I don't worry about constructors violating encapsulation so much as creating dependencies. When you say "x = new ClassName()" it becomes harder to replace instances of ClassName with instances of something else. I often use factories that create instances of classes determined through configuration with Class.forName().newInstance() for command and strategy kinds of things and plug-in components.
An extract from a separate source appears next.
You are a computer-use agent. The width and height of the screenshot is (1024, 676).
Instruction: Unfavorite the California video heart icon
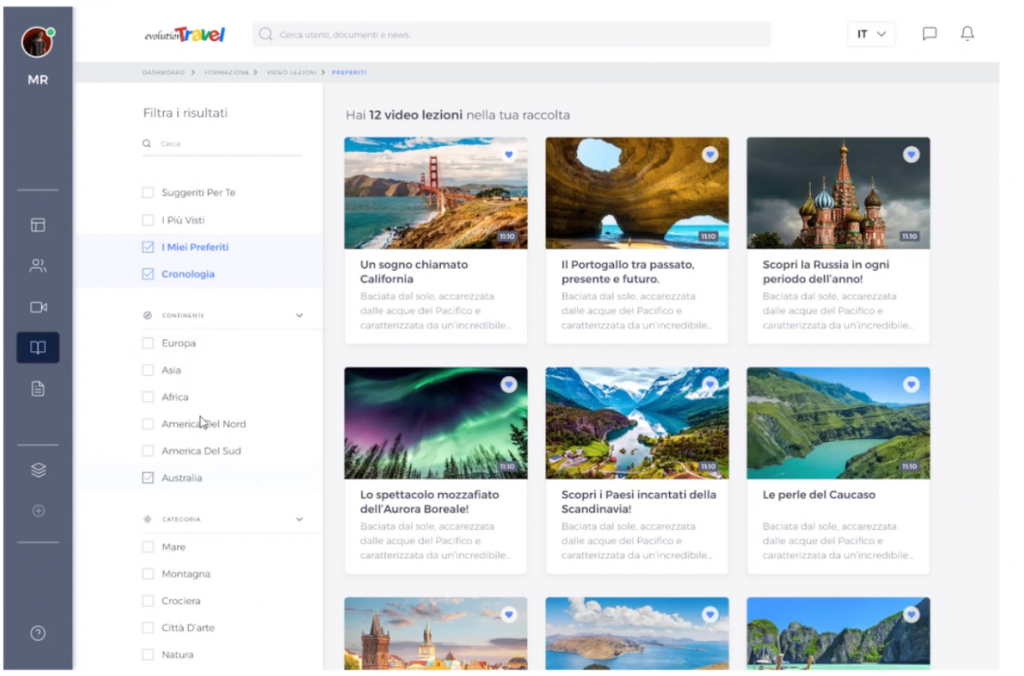[x=508, y=155]
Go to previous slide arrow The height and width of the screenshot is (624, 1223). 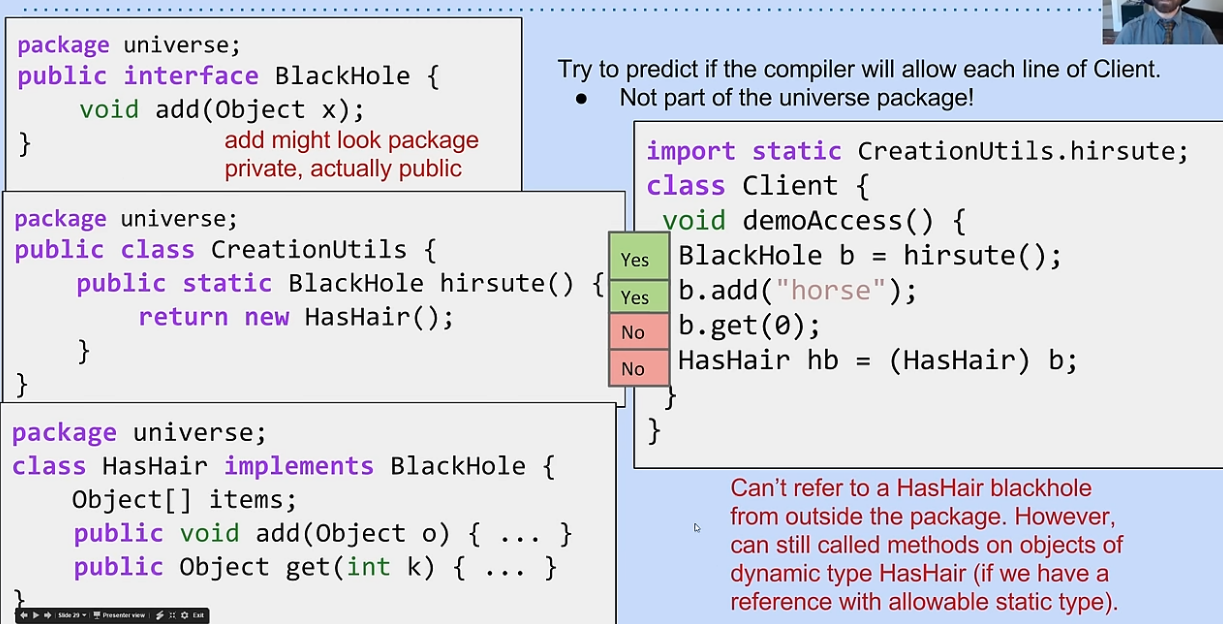click(24, 615)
I don't see any value in private constructors here, just the hassle of getting a static factory method and executing it.
Chris James
Greenhorn

Joined: Sep 07, 2005
Posts: 19


Always... When I see the words "never" or "always", I typically question these kinds of things...


I Always listen to experts but Never take there advice as they Usually are mistaken

Seriously though null is a perfectly valid value particularly in an imperfect world.
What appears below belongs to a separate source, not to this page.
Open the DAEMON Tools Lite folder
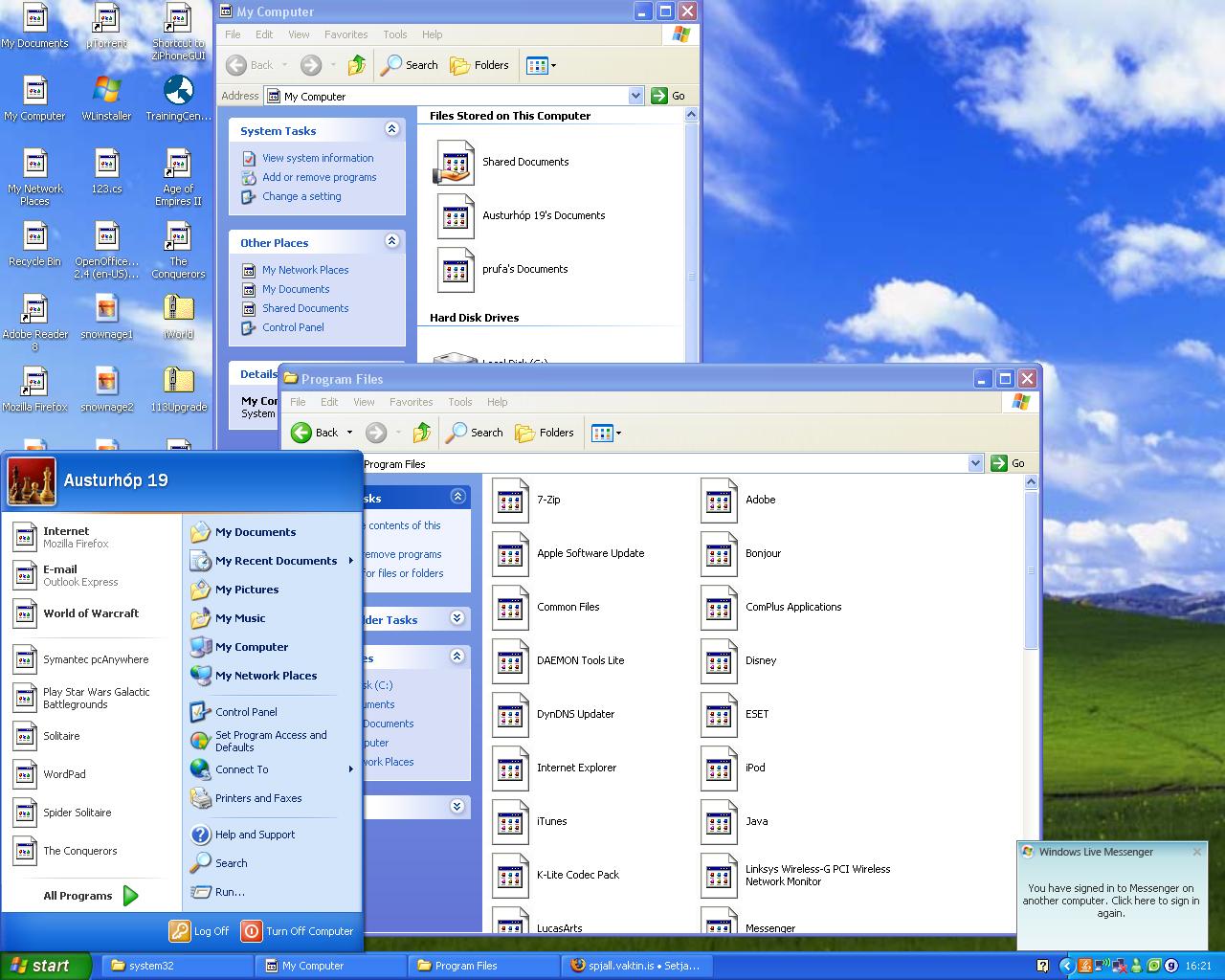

I am new to java but like C and C++ testing a object to see if it is valid is important.

In fact as far as I can see the only way to "destroy" an object is to make sure it is no longer referenced by anything therefore one must assign the reference to null

So if null is valid there, then it should be valid where ever it makes sense to do so. such as a class variable that may or may not be used.

Why instantiate it if it is going to be unused. or if you don't know ahead of time what its construction parameters will be?

2p
Chris


In an interesting and related aside...

In the original numbering system invented there was no zero, all numbers started from 1. either you had 1 (or more) rock(s) or it wasn't an issue.
If asked, "do you have any rocks?" the answer was "no" not "I have zero rocks"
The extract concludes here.